Cempra (NASDAQ:CEMP) ended the day down 21% after announcing its third-quarter earnings report and providing a "corporate update."
It would be the latter of those two that caused the decline (without any drugs on the market, earnings numbers are relatively meaningless). Unfortunately, investors actually had to listen to the conference call to find out the details that weren't included in the associated press release.
Cempra's lead drug solithromycin is currently under review at the Food and Drug Administration with an advisory committee meeting scheduled for Nov. 4 followed by a decision expected in late December.
On the conference call, management disclosed that the FDA may not allow Cempra to use drug produced by its contract manufacturer Wockhardt. The problem isn't specific to solithromycin; it's an overall problem at Wockhardt having to do with the company following good manufacturing practices.
Cempra had already started working with a new supplier to increase production in anticipation of a commercial launch, so if Wockhardt can't get its issues fixed quickly, Cempra's backup plan is to accelerate the process of getting the second manufacturer set up and then gain FDA approval with that manufacturer.
The good news for investors is that this is a fixable problem. The bad news is that it's going to take time, and that's especially disappointing since solithromycin treats pneumonia, which is more likely to happen in the winter time during flu season.

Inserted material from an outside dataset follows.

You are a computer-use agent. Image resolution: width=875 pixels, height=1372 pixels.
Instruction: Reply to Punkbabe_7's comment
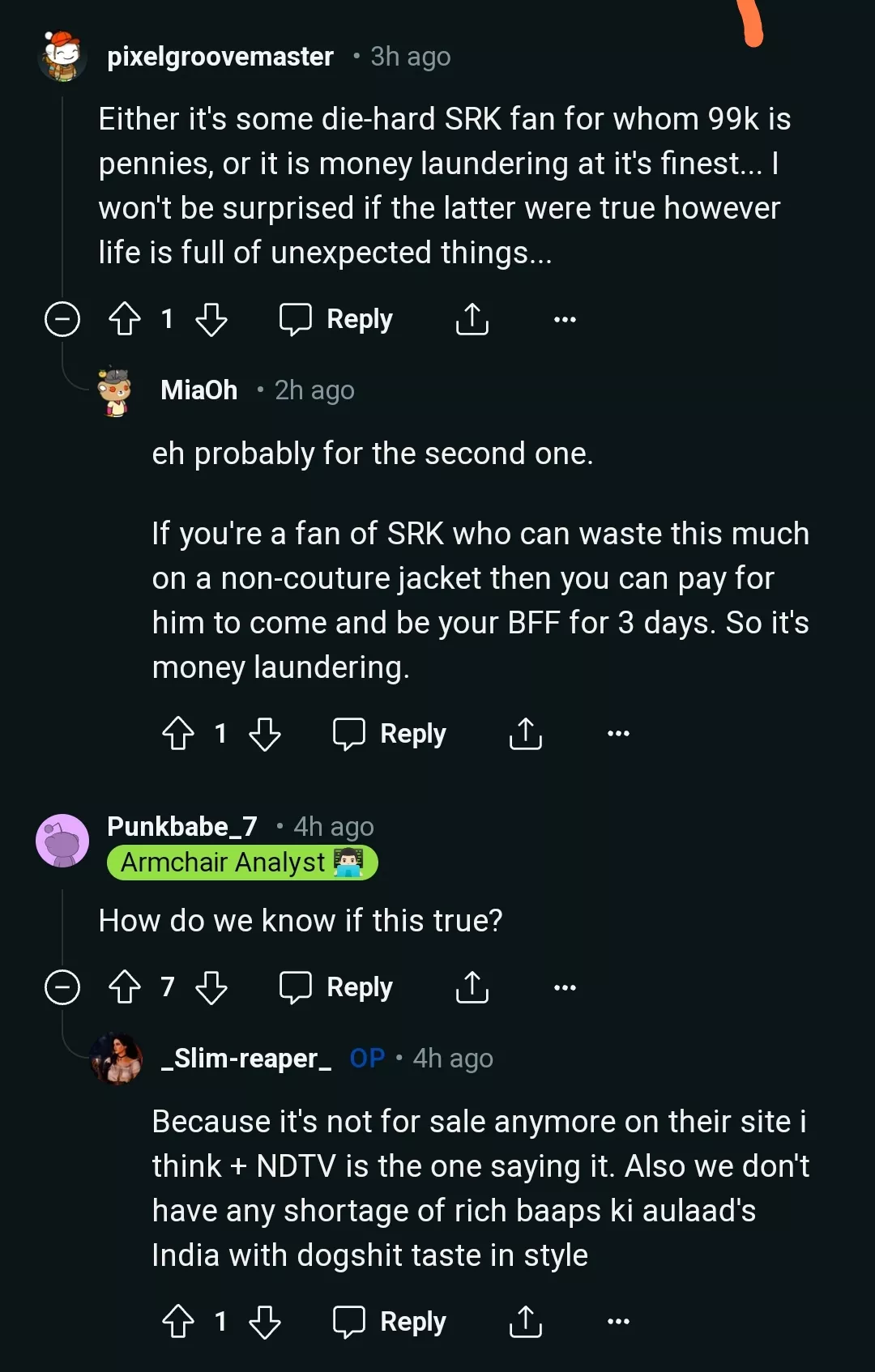pos(336,987)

A delay of a few months in getting approval is really a delay of almost a year since peak sales won't come around until the next pneumonia season in late 2017.
If Cempra retains the people it hired recently in anticipation of a launch in a few months, the company's costs will increase without any money coming in. Cempra ended the third quarter with cash and equivalents of almost $250 million, so the company has some cash to work with before needing to raise capital.